One pertinent element of the news story is that associates of this sheriff deputy have begun fundraising for his survivors and family. This includes an effort on the ground in Kentucky. However, it also includes a GoFundMe page "set up to help cover Morales' costs, such as a wheelchair-accessible vehicle," according to a local television station. I located the site without difficulty, and there was a significant volume of contribution demonstrated, over $25,000.
The question was why would an injured worker need funds beyond workers' compensation. And then, whether the the workers' compensation carrier or the deputy's employer would have a lien as it would against Bruce Wayne in the example above.
The first question is perhaps the easiest. While workers' compensation provides a measure of benefits following a work accident, it will not necessarily cover every expense. The vehicle mentioned in the article is a great example. In some states, a workers' compensation carrier will be obligated to provide transportation to and from medical appointments or therapy, but is not liable to provide a vehicle. And a vehicle provides freedom, change of scenery, and flexibility. Thus, it is certainly possible for an injured worker to have a need that is beyond the obligations of a workers' compensation system in a particular state.
The second question is intriguing. It drew my mind back to section 440.29, and the recovery participation-type statutes (lien) which exist in so many jurisdictions similarly. Presumably, a GoFundMe balance of $5000 would not attract a payer to seek to participate. However, if a GoFundMe and treaty raised $400,000 (as it did the Marine above) to the benefit of survivors or the estate of a person injured at work, is it possible that a payer might seek to participate similarly to third-party proceeds?
The answer will be found in the particular state's statute. In Florida, the provisions of Section 440.39 are reasonably specifically focused upon recovery "against such third-party tortfeasor." That specificity seems unlikely to encompass donations in a charitable situation, such as GoFundMe or similar.
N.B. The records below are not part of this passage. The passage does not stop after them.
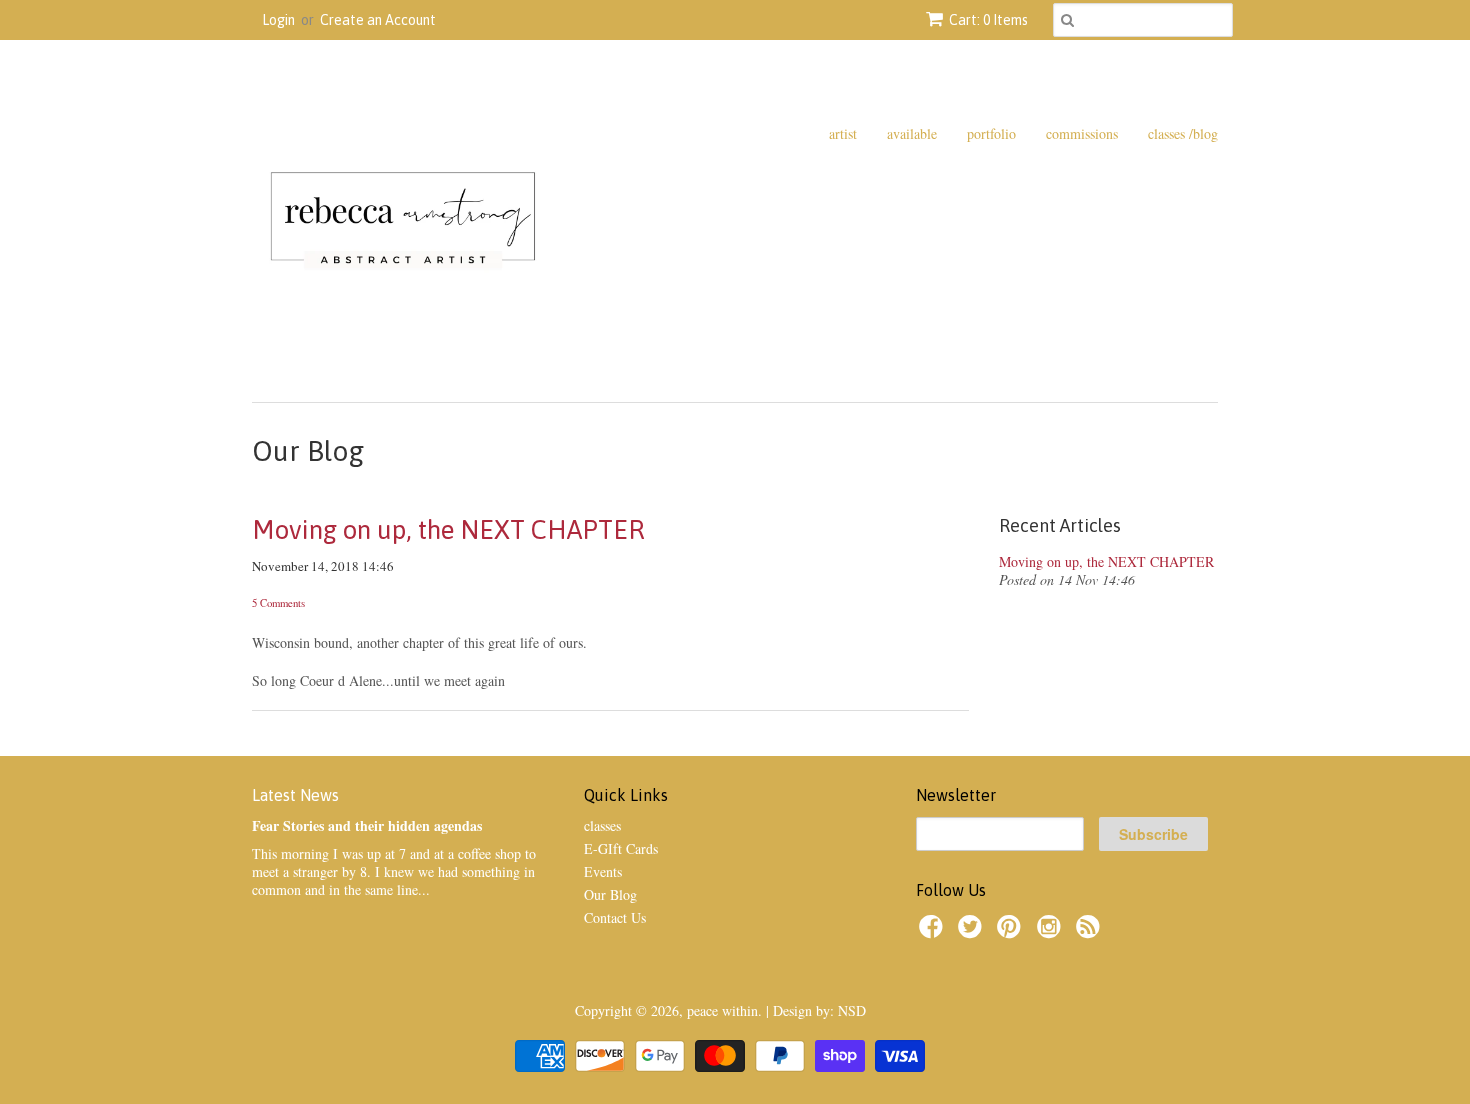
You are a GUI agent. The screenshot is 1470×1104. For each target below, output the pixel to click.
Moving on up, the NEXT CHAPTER (448, 530)
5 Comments (278, 603)
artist (843, 133)
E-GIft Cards (621, 848)
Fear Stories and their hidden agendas (367, 825)
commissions (1082, 133)
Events (603, 871)
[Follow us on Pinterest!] (1012, 932)
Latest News (295, 795)
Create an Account (378, 20)
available (912, 133)
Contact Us (615, 917)
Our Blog (610, 894)
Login (278, 20)
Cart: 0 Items (988, 20)
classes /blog (1183, 133)
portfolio (991, 133)
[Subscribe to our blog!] (1091, 932)
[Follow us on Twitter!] (973, 932)
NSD (852, 1010)
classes (602, 825)
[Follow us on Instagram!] (1052, 932)
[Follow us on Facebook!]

Despite carrier recovery seeming unlikely under this Florida statute, it is nonetheless possible that a statute in some jurisdiction might be more broadly worded, and might be subject to some viable argument for participation.
As I told the questioner at the seminar, carrier recovery in such a situation would seem to be challenging, and ultimately would depend upon what the statute says. These are important workers' compensation reminders: that benefits may not cover everything, benefits and parameters may differ from state to state, and the wording of a state's statute will be critical to determining rights and responsibilities.